Work to be completed —
Would you give back exactly the lines from the line with "Viewport: 703px width, 582px" through the end of the entries below, both included, but none of the pictures?

Data records —
────────────────────

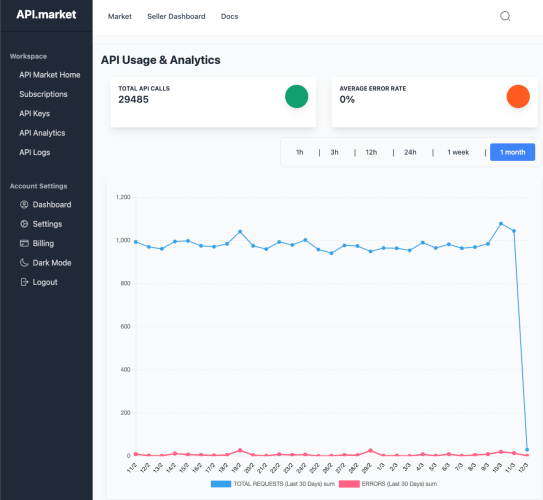
Task: Select the 1 month time range button
Action: click(513, 152)
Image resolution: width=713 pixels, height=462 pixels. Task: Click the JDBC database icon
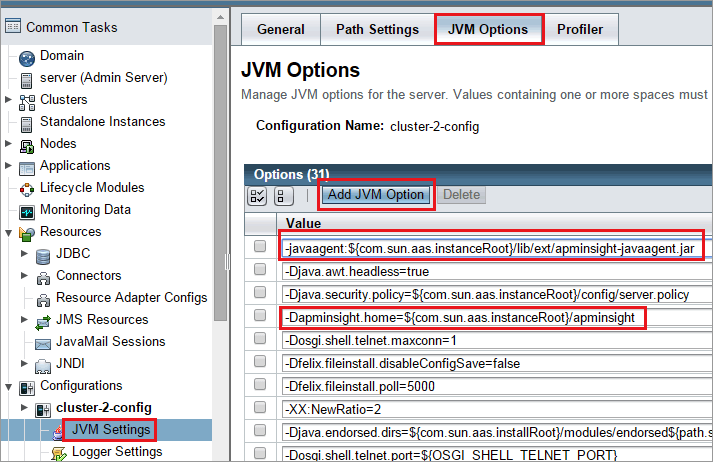[43, 254]
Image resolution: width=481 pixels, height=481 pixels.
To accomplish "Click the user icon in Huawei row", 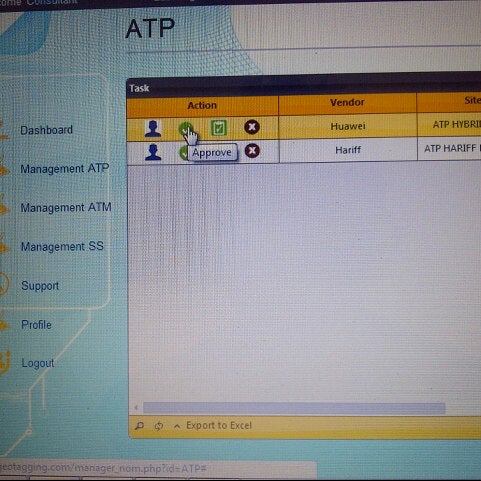I will (153, 129).
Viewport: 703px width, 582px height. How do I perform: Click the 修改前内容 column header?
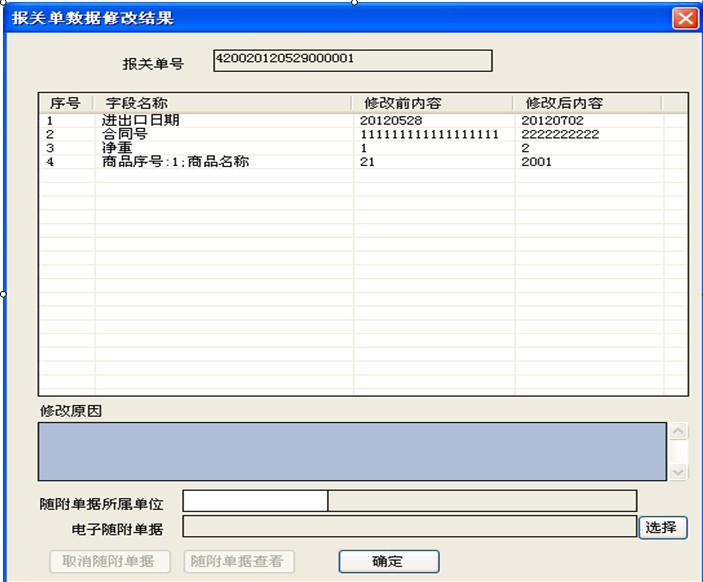pyautogui.click(x=433, y=103)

────────────────────

Solution to this exercise —
Viewport: 703px width, 582px height. How do I perform: Click the 修改前内容 column header?
pyautogui.click(x=433, y=103)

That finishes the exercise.